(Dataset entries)
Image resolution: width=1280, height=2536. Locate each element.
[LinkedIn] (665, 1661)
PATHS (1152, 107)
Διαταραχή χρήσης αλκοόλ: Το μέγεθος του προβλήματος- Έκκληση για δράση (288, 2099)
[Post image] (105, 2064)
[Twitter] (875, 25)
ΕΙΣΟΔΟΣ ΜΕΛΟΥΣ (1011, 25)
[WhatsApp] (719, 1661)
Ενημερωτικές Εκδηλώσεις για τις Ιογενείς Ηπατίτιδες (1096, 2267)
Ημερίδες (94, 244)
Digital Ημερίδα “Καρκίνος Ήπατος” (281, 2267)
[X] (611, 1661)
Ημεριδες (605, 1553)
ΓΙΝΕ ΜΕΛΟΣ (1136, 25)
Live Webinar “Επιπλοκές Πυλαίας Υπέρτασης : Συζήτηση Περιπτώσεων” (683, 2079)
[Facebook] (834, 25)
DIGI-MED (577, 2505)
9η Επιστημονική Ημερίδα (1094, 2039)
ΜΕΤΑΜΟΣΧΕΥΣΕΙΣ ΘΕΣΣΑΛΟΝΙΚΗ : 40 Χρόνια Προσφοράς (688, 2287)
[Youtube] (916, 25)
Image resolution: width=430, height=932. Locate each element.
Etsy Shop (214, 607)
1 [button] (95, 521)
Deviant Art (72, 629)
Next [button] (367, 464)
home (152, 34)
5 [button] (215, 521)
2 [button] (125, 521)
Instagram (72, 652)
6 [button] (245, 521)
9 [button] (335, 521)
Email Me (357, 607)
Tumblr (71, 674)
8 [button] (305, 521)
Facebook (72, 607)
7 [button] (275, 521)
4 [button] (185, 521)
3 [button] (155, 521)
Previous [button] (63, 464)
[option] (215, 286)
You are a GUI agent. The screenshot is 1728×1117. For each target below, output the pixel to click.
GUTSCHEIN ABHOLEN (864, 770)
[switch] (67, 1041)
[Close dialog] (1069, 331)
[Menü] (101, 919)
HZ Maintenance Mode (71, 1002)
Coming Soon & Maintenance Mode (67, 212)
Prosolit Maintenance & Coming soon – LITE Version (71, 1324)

PROBLEM DETAILS
Give the exact lines, and only those, from the line containing "Υπέρτασης : Συζήτηση" through the line containing "Instagram (72, 652)" in the entries above.

EXPECTED ANSWER
Live Webinar “Επιπλοκές Πυλαίας Υπέρτασης : Συζήτηση Περιπτώσεων” (683, 2079)
[Facebook] (834, 25)
DIGI-MED (577, 2505)
9η Επιστημονική Ημερίδα (1094, 2039)
ΜΕΤΑΜΟΣΧΕΥΣΕΙΣ ΘΕΣΣΑΛΟΝΙΚΗ : 40 Χρόνια Προσφοράς (688, 2287)
[Youtube] (916, 25)
Image resolution: width=430, height=932. Locate each element.
Etsy Shop (214, 607)
1 [button] (95, 521)
Deviant Art (72, 629)
Next [button] (367, 464)
home (152, 34)
5 [button] (215, 521)
2 [button] (125, 521)
Instagram (72, 652)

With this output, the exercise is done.